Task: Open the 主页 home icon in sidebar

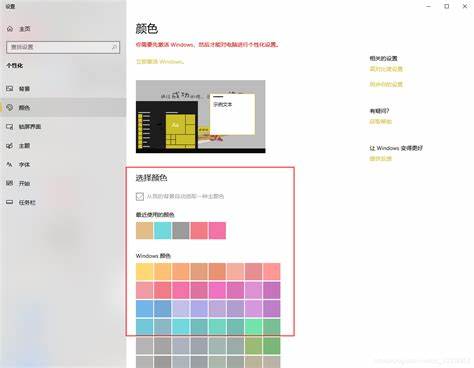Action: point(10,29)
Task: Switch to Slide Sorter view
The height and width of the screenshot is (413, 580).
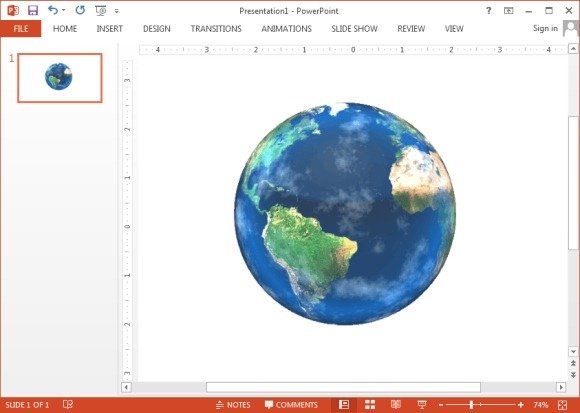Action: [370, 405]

* * *

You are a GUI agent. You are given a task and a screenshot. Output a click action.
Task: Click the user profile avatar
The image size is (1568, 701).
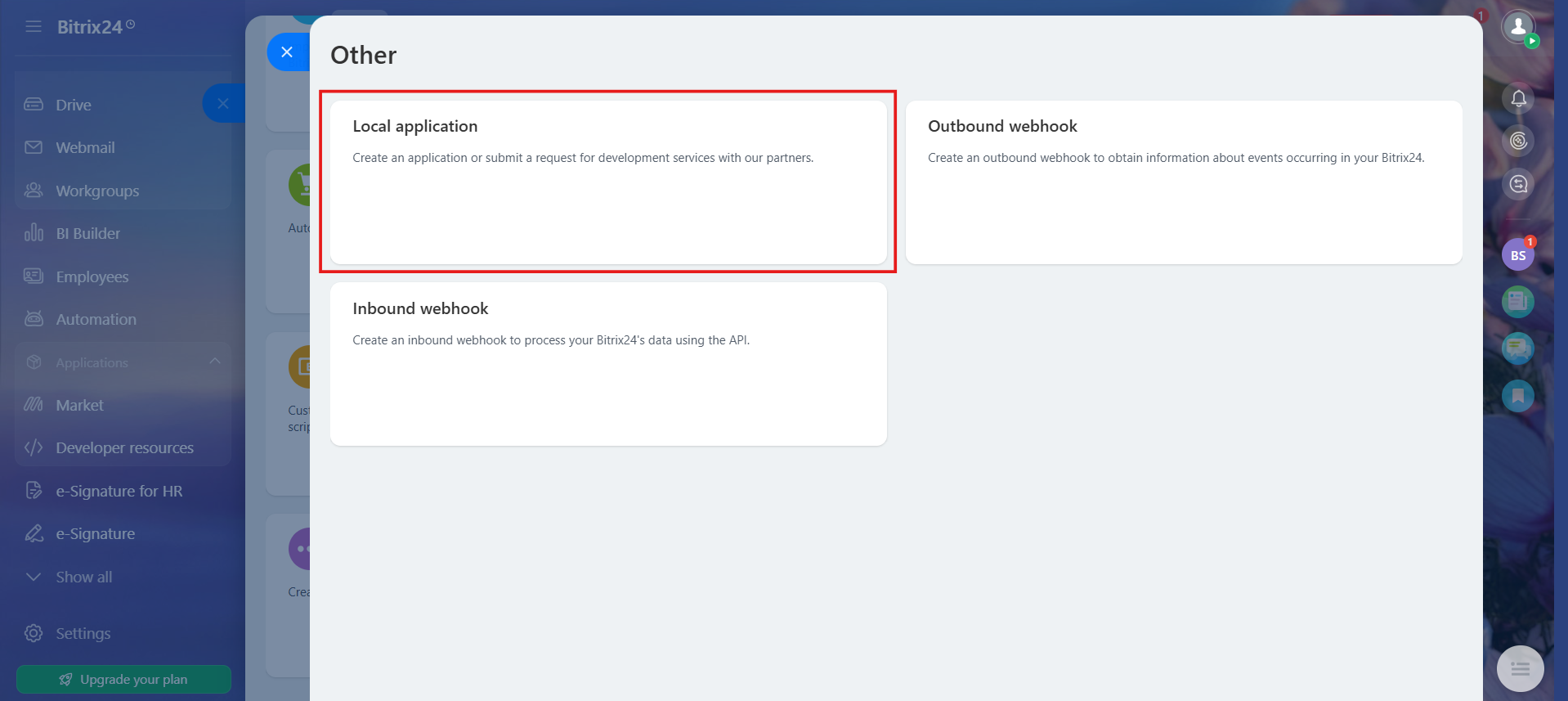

_Instructions to follow_
Restate word for word the entries above, starting at the line with "You are a GUI" and ending at the line with "The image size is (1568, 701).", inclusive, and no others.

_Reply to the exercise_
You are a GUI agent. You are given a task and a screenshot. Output a click action.
Task: Click the user profile avatar
The image size is (1568, 701).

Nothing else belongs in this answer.